A noble beast, the Nahal Alexander turtle.

3. Tel Maresha: Get down and dirty

Archaeology is the science of revealing the material culture of past civilizations. What better way to spend a few hours of your Hanukkah vacation than to get your hands dirty finding ancient pottery, coins and everyday objects in an actual excavation that takes place in an underground manmade cavern? Somewhat ironically, the dead culture you will be digging up is that of the Hellenistic Edomites who lived at Maresha (15 minutes south of 20th century Beit Shemesh). So who won? Us or them? Archaeological Seminars, the private company that operates the dig, can be reached at office@archesem.com or +972-2-5862011. The experience lasts about three hours, and includes an unforgettable cave crawl.

Among the 2,000+ caves carved out of the soft limestone at Beit Guvrin-Maresha. Photo: AP.

4. Tel Kedesh: If you can find it

When Judah Maccabee fell in battle, he was succeeded as leader of the revolt by his younger brother Jonathan, who went on to win a decisive battle against the Seleucid king Demetrius near this Roman city. Kedesh is one of the lesser-known gems in northern Israel, and to ensure that that remains the case, it is entirely devoid of tourism infrastructure – no signage, no information sheet, and no trash bins, either. It’s a mess. But that shouldn’t detract from the pleasures of discovering exquisite sarcophagi, mausoleums and one of Israel’s few Roman temples. The Roman ruins of Kedesh lie at the foot of an immense tel that begs additional excavation, though with Lebanon a couple of hundred meters away, the tel might be begging a while longer. If you go, prepare in advance for your quest: Google “Kedesh Roman city temple” and print out some informational literature. It is located along Route 899 on the road to Kibbutz Malkiya.

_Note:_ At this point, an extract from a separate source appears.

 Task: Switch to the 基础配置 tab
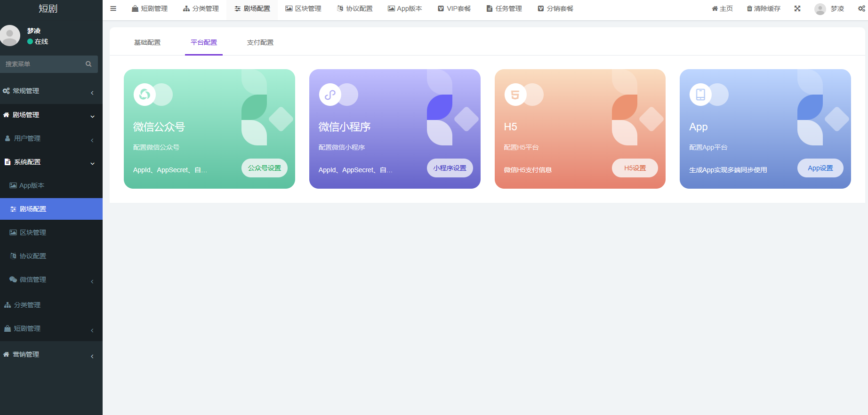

A temple at Tel Kedesh. Photo: AP.

5. The Banias, home of dancing goats

While up north, visit this beautiful bastion of Hellenism: spectacular ruins of the Greek temples tucked into the cliff face at Banias, an ancient city named for the resident demigod-of-choice, the half-man/half-goat Pan. Hellenistic paganism reached absurd heights here: See the odeon where the local faithful were entertained by – and worshiped – a troupe of dancing goats. And if you have an hour to spare, hike over to the “suspended trail” that cantilevers over Nahal Banias, the easternmost tributary of the Jordan River. This is also the place where the Syrian Greeks (the Seleucids) defeated the Egyptian Greeks (the Ptolemaids) in a decisive battle that put Antiochus and his dynasty into the driver's seat in israel, leading 30 years later to the Jewish Revolt.

A temple to the god Pan at the Banias. Photo: Gugganij, Wikimedia Commons.

6. Levinsky Market: Flavors of Hanukkah

Strangely, some readers couldn't care less about the clash of civilizations between Jews and Greeks, and are driven mainly by their salivary glands. For them, we recommend a Hanukkah-week visit to the Levinsky Market in southern Tel Aviv. It is a little known fact that in spite of their avowed abhorrence of all things Greek, Mattathias and his sons would often make furtive sorties to Pinso or Eema for their exquisite Grecian cheese bourekas.

Selling nuts and dried fruits at Levinski. Photo: AP.

And this is a boureka.

A boureka, actually usually known here as a "Turkish boureka". Photo: Eyal Toueg.